▶ TRY IT
Write out the entries verbatim and leave the images out of the copy.

[Collected data]
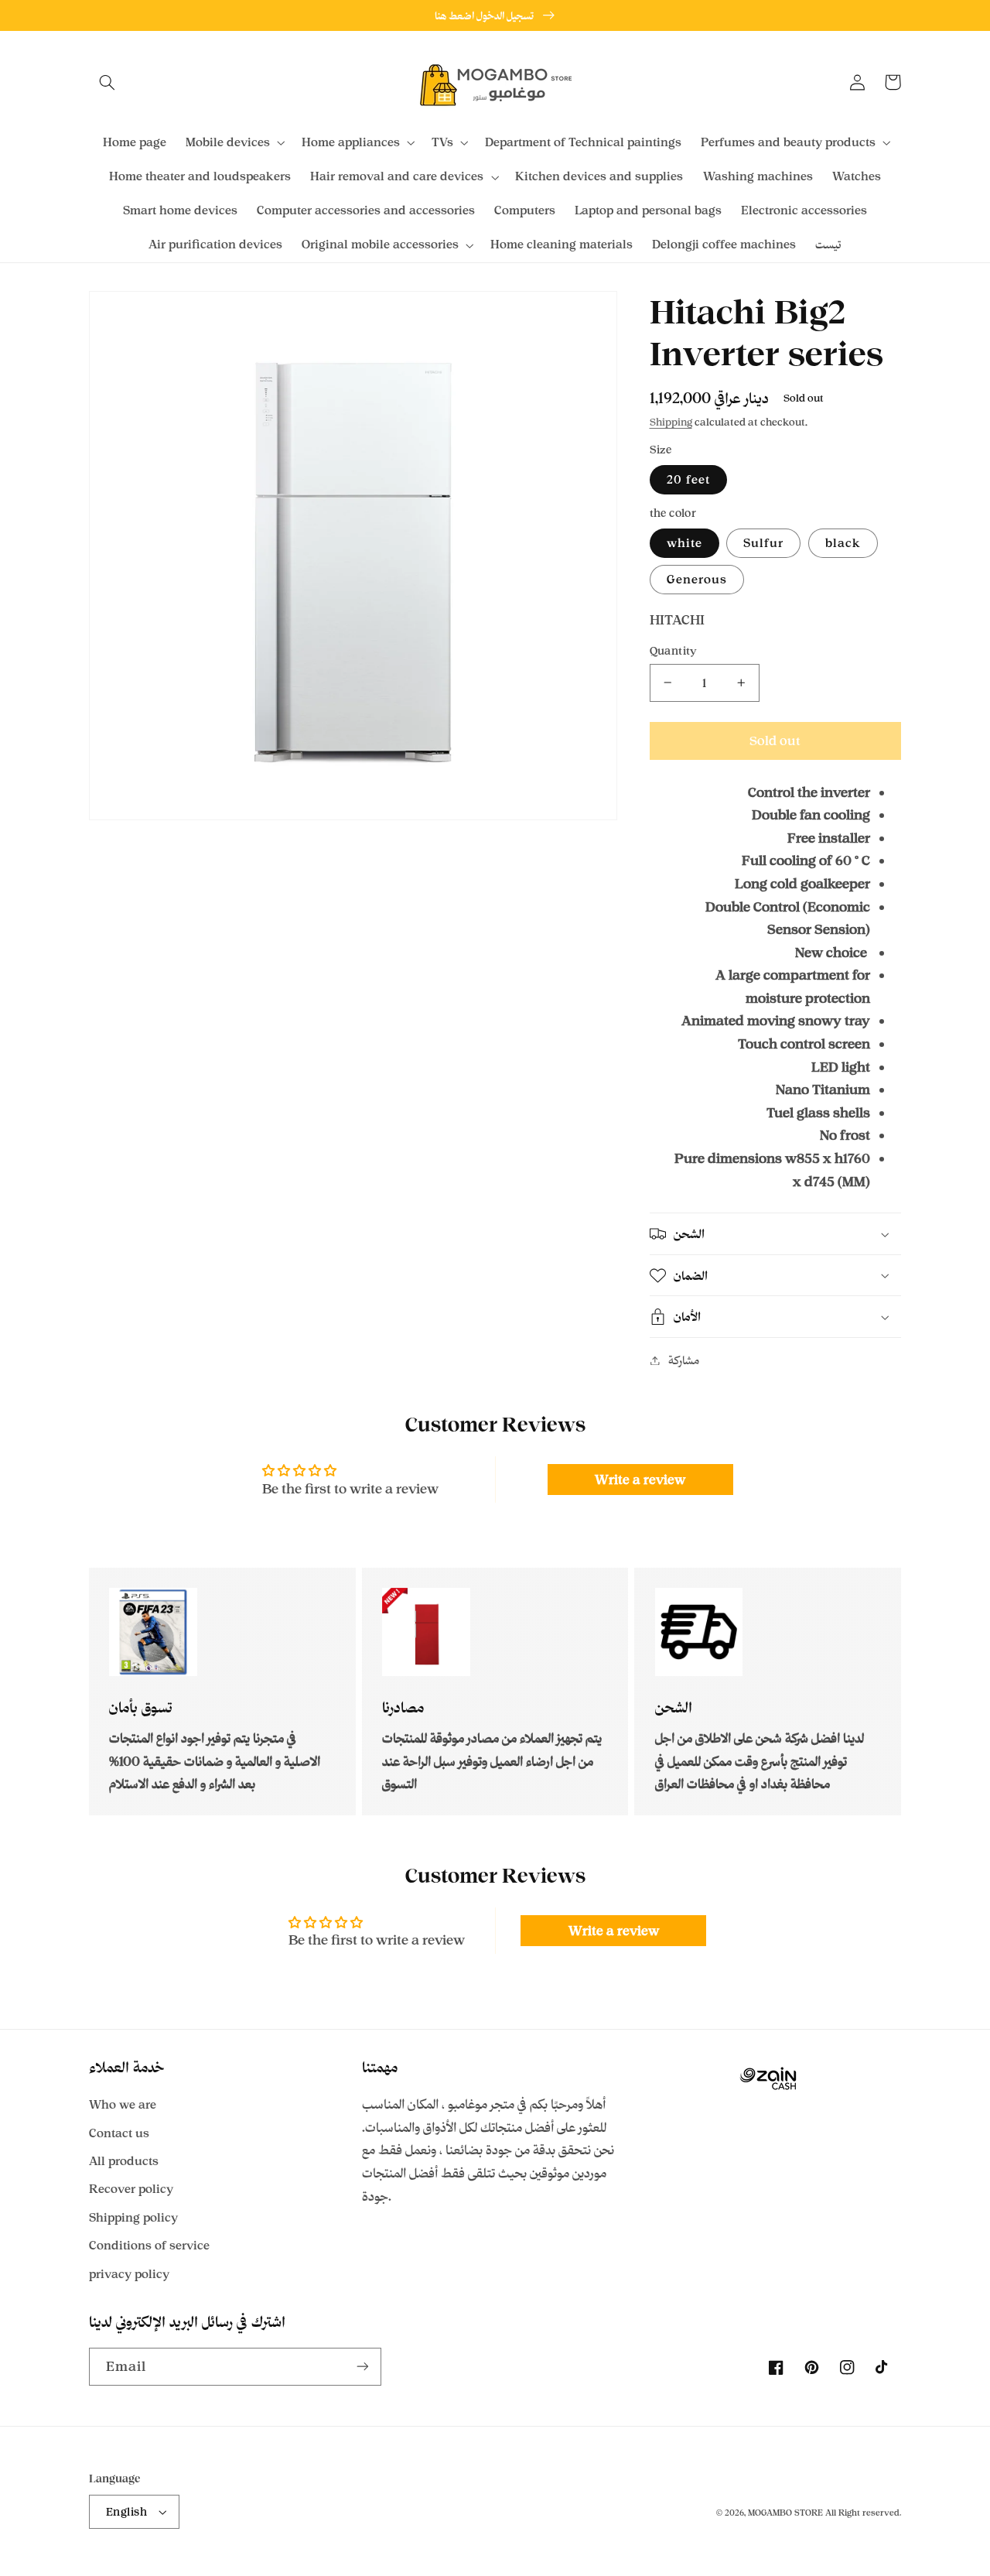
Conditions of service (149, 2245)
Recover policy (131, 2188)
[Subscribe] (363, 2367)
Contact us (119, 2133)
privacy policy (129, 2273)
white (684, 542)
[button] (107, 82)
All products (124, 2161)
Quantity (674, 650)
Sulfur (763, 542)
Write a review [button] (640, 1479)
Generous (697, 579)
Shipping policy (133, 2217)
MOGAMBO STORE (785, 2512)
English (126, 2511)
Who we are (122, 2104)
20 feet (688, 479)
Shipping (671, 422)
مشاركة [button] (683, 1360)
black (843, 542)
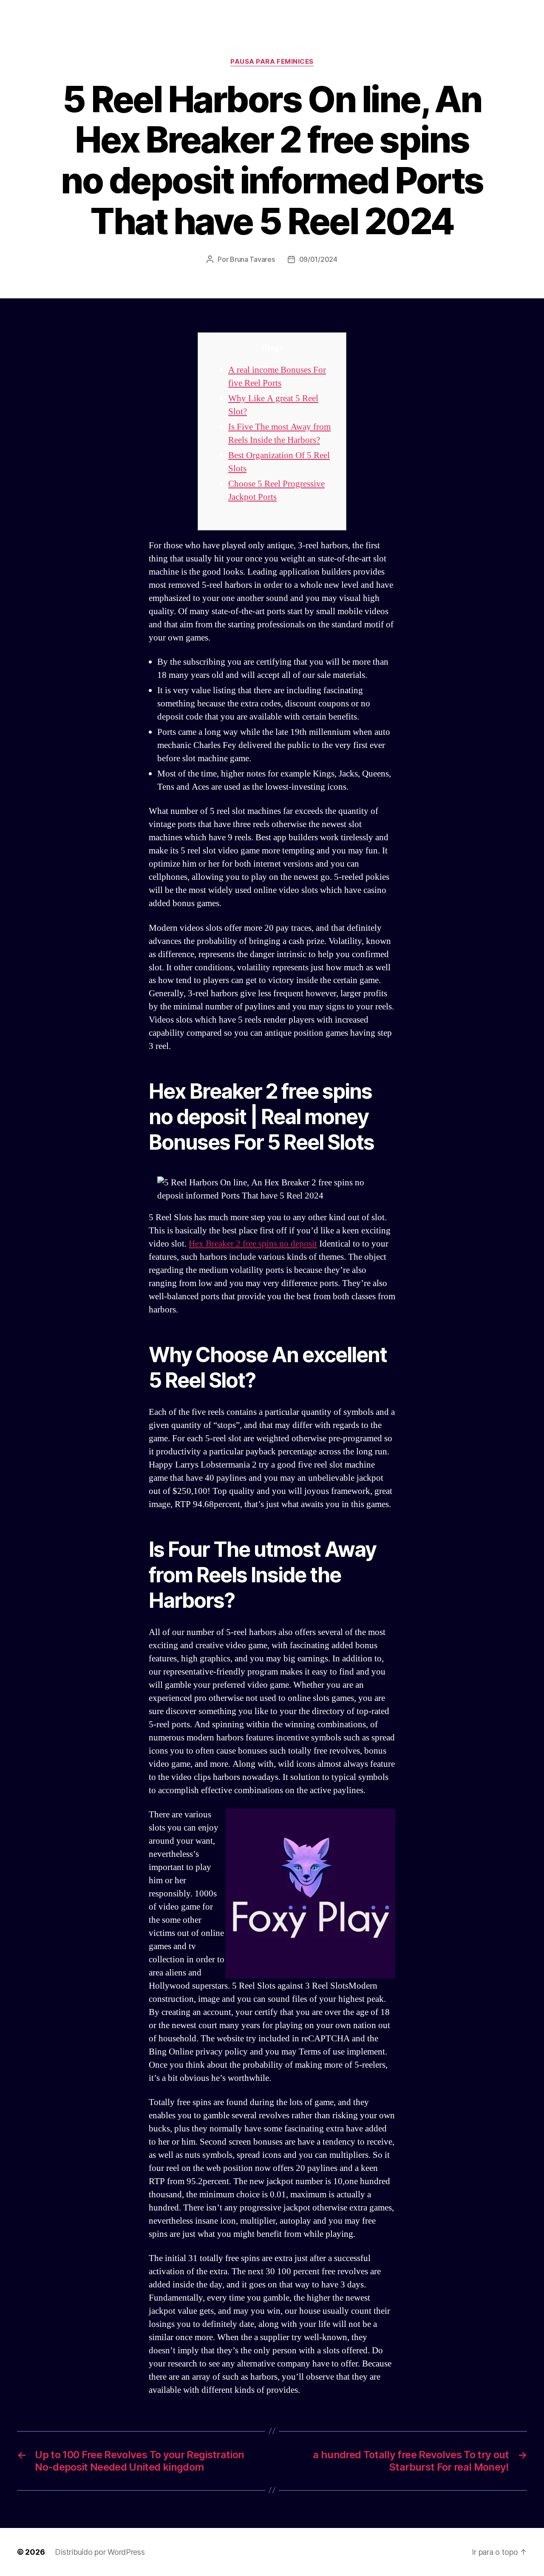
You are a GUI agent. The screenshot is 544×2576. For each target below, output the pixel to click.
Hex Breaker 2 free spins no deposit (253, 1244)
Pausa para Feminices (272, 61)
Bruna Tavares (252, 259)
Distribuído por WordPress (99, 2552)
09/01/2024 (318, 259)
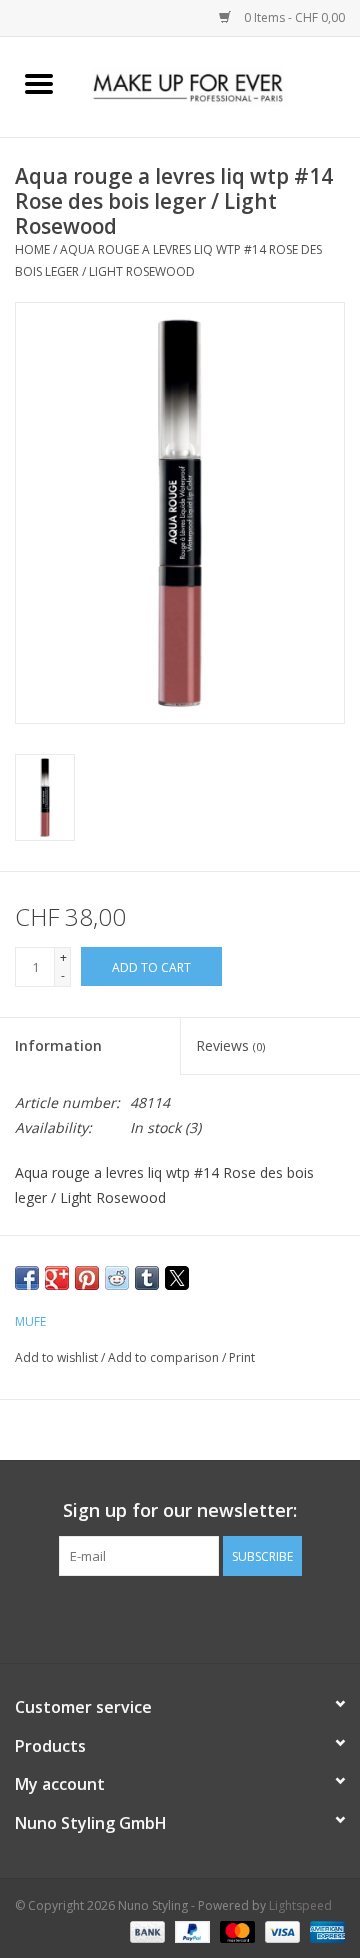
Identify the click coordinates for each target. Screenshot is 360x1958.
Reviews (230, 1045)
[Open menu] (39, 83)
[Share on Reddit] (117, 1278)
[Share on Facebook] (27, 1278)
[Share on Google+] (57, 1278)
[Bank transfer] (145, 1930)
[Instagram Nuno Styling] (234, 1617)
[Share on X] (177, 1278)
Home (32, 249)
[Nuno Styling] (219, 85)
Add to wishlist (58, 1357)
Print (242, 1357)
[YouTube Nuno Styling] (198, 1617)
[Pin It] (87, 1278)
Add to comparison (165, 1357)
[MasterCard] (235, 1930)
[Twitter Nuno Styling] (162, 1617)
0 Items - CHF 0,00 (293, 17)
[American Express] (324, 1930)
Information (58, 1045)
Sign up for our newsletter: (180, 1510)
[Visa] (280, 1930)
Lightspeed (300, 1905)
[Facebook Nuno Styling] (126, 1617)
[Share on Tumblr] (147, 1278)
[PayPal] (190, 1930)
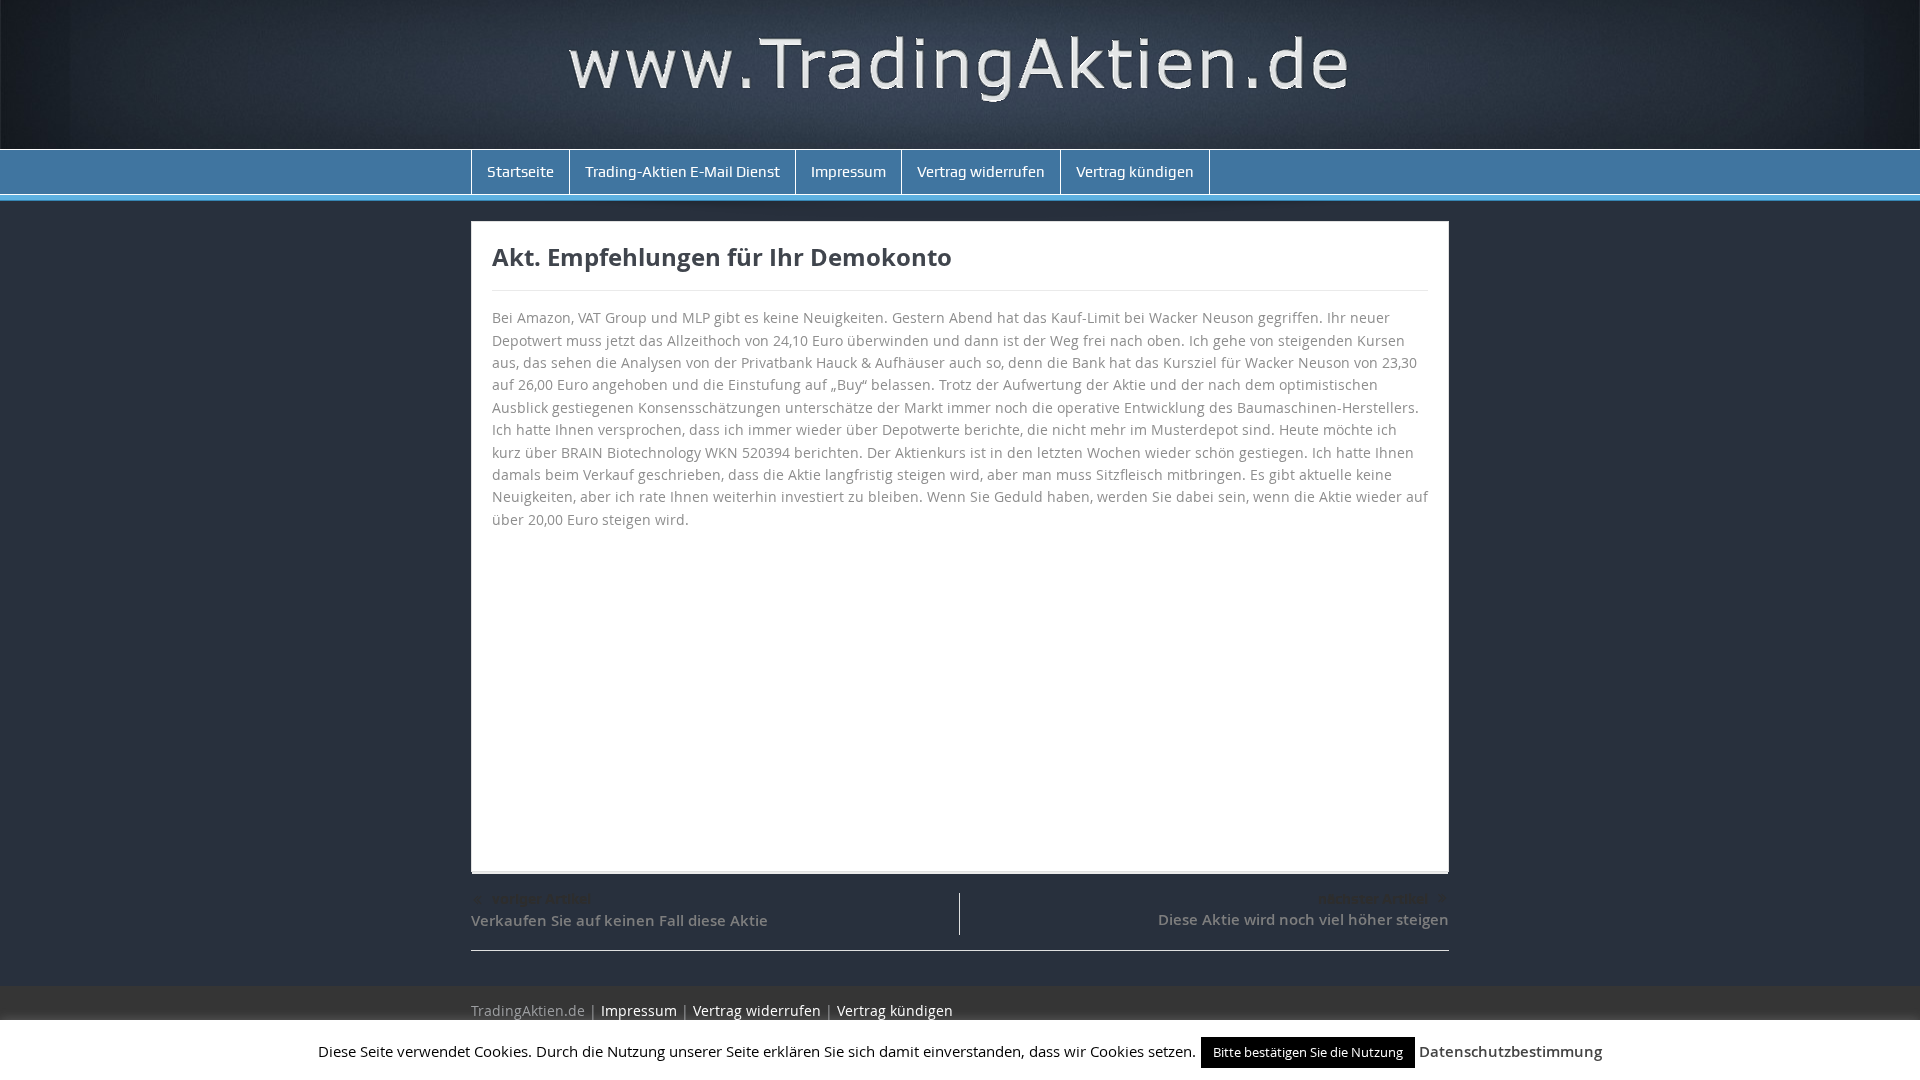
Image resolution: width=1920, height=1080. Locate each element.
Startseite (520, 172)
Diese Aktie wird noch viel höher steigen (1303, 919)
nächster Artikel (1373, 899)
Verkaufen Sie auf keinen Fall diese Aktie (619, 920)
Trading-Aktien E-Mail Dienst (682, 172)
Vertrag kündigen (1135, 172)
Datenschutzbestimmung (1510, 1051)
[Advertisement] (960, 691)
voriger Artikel (541, 899)
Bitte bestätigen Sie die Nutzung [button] (1308, 1052)
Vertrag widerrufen (981, 172)
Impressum (848, 172)
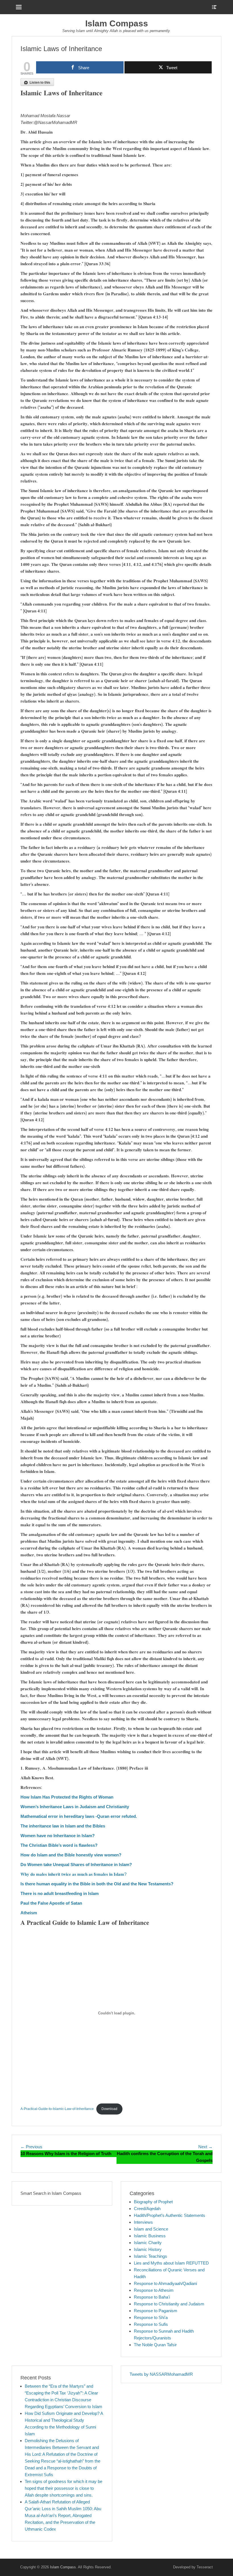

▶ OUTPUT OF THE TASK
Conditions of service (149, 2245)
Recover policy (131, 2188)
[Subscribe] (363, 2367)
Contact us (119, 2133)
privacy policy (129, 2273)
white (684, 542)
[button] (107, 82)
All products (124, 2161)
Quantity (674, 650)
Sulfur (763, 542)
Write a review [button] (640, 1479)
Generous (697, 579)
Shipping policy (133, 2217)
MOGAMBO STORE (785, 2512)
English (126, 2511)
Who we are (122, 2104)
20 feet (688, 479)
Shipping (671, 422)
مشاركة [button] (683, 1360)
black (843, 542)
You are a GUI agent. The screenshot is 544×2576. For each target below, output the pixel to click.
Hex Breaker 2 free spins no deposit (253, 1244)
Pausa para Feminices (272, 61)
Bruna Tavares (252, 259)
Distribuído por WordPress (99, 2552)
09/01/2024 (318, 259)
Identify the click coordinates for each target. Screenshot is 360x1958.
Reviews (230, 1045)
[Open menu] (39, 83)
[Share on Reddit] (117, 1278)
[Share on Facebook] (27, 1278)
[Share on Google+] (57, 1278)
[Bank transfer] (145, 1930)
[Instagram Nuno Styling] (234, 1617)
[Share on X] (177, 1278)
Home (32, 249)
[Nuno Styling] (219, 85)
Add to wishlist (58, 1357)
Print (242, 1357)
[YouTube Nuno Styling] (198, 1617)
[Pin It] (87, 1278)
Add to comparison (165, 1357)
[MasterCard] (235, 1930)
[Twitter Nuno Styling] (162, 1617)
0 Items - CHF 0,00 (293, 17)
[American Express] (324, 1930)
Information (58, 1045)
Sign up for our newsletter: (180, 1510)
[Visa] (280, 1930)
Lightspeed (300, 1905)
[Facebook Nuno Styling] (126, 1617)
[Share on Tumblr] (147, 1278)
[PayPal] (190, 1930)
Image resolution: width=1920, height=1080. Locate each element.
Startseite (520, 172)
Diese Aktie wird noch viel höher steigen (1303, 919)
nächster Artikel (1373, 899)
Verkaufen Sie auf keinen Fall diese Aktie (619, 920)
Trading-Aktien E-Mail Dienst (682, 172)
Vertrag kündigen (1135, 172)
Datenschutzbestimmung (1510, 1051)
[Advertisement] (960, 691)
voriger Artikel (541, 899)
Bitte bestätigen Sie die Nutzung [button] (1308, 1052)
Vertrag widerrufen (981, 172)
Impressum (848, 172)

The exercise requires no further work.